What is happening with the outbreak of COVID-19 is most certainly a human tragedy for those impacted by the virus. Its spread beyond China into (in particular) Iran, South Korea and Italy has also seen global investment markets tumble in dramatic fashion. As I write this, the US Dow Jones Index dived 2,000 points overnight – the largest daily points loss ever. And it isn’t just the US. Share markets around the world, including New Zealand, are a sea of red numbers today.

World stock market reactions to COVID-19 appears to assume a worst case scenario: a global pandemic, a non-seasonal virus, broad behavioural changes leading to significant reductions in demand, and a global recession which might continue for some time. I am not by any stretch of the imagination a public health expert, but from what I have read, this seems to downplay the potential – even the likelihood – of less catastrophic outcomes. For example COVID-19 not becoming a pandemic, a seasonal virus, more localised behavioural changes, a quicker recovery, and less economic disruption.

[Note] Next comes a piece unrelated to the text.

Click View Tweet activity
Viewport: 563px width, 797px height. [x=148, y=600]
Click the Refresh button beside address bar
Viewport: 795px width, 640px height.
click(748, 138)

Markets are often driven by fear and greed, and can be prone to overreacting. I don’t know if this is the case with COVID-19, but it wouldn’t surprise me if it was.

People investing in shares should have a medium to long term investment horizon and my advice is to keep calm and stay invested. If you have been regularly adding to your investments (eg. buying monthly), keep doing so. You can think about this period as buying shares on sale. But don’t panic and sell, and particularly don’t try to pick the bottom to make a quick buck. History and research says you are most likely to get it wrong.

I don’t have a crystal ball, but I suspect that in the relatively near future, we will be able to look back on COVID-19 as a blip – down and then up. Until then, as an investor its time to buckle up and try to enjoy (or at least endure) the ride.